宣戦布告
午後の授業が終わった。
結局零の怪我の件はさほど大事にはならなかった。
経緯をしらない奴らに理由を聞かれても彼女は、悪ふざけのコミニュケーションが過ぎた、等と話している会話を時折耳にした。
しかし、流石にあの様子ではしばらくの間生活に支障が出るのだろう。
以前死穢八斎會の一件があった時に、零はリカバリーガールの治癒の個性は効果がないとも話していたし、1日そこらで治るようにも思えなかった。
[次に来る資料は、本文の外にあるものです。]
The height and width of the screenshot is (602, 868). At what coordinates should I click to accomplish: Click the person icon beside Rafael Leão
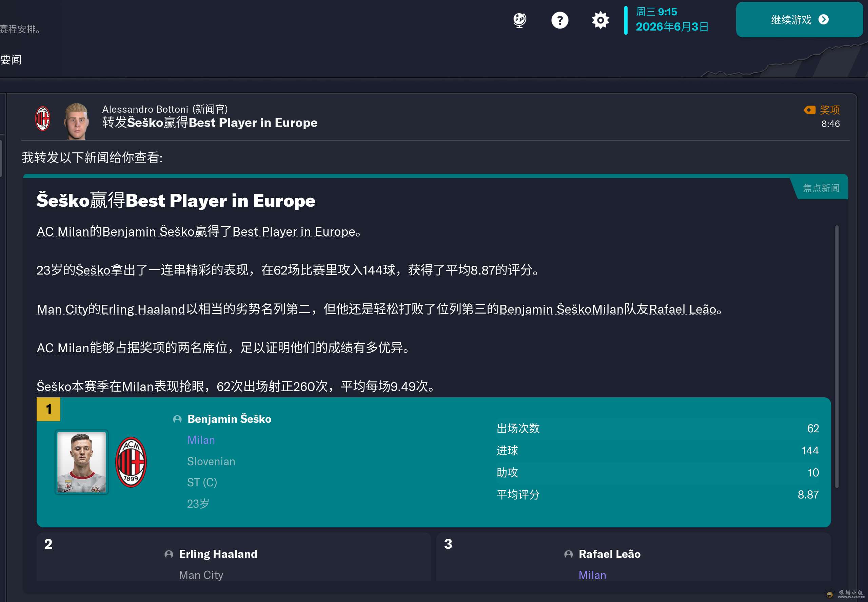click(568, 554)
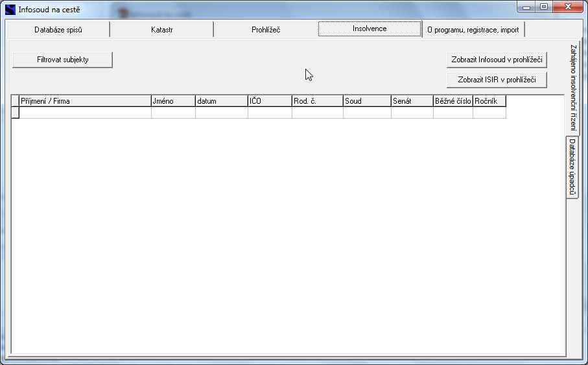This screenshot has width=588, height=365.
Task: Select the Insolvence tab
Action: [x=370, y=29]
寮に戻って夕食をとったあとも、何か彼女の手助けをしようと珍しく自室に戻らず共用スペースにいれば、週末のせいか皆テンションが高く、中ではある企画が立てられていた。
「さぁーっ!待ちに待った映画タイムだぜぃッ!」
「「「イェーイッッッ!!」」」
上鳴を筆頭に何人かが乗り気になって、ガッツポーズを掲げる光景に、何も知らない数人は同時に首を傾げた。
「何か見るの?」
「そうそう、俺たちがずっと見たがってたやつなんだけど、最近ブルーレイの販売がはじまって、ネットで予約注文してた奴が届いたんだよ!」
「あーっ!それ知ってる!私も見たかったんだよね!」
「へぇーっ!私も見たい見たいっ!!」
「おうおう、みんなで見ようぜっ!!」
上鳴が持っている映画のタイトルをみてもピンと来なかったが、クラスの大半はそれを見てテンションを上げていた。
中央にある一つのテレビを囲うようにして、クラス総出で映画鑑賞が開始される。
零は少し離れたテーブルに腰掛けては、こっちの様子を遠目で見つめていた。
声をかけてやろうとすれば、自分よりも先に緑谷が彼女に駆け寄って誘い出していた。
「零さんも、一緒に見ましょうよ。」
『え?あ、うん。』
何処と無く心無い返事をしつつも傍まで寄ってきては、無表情のまま再生された映画をぼんやりと眺め始める。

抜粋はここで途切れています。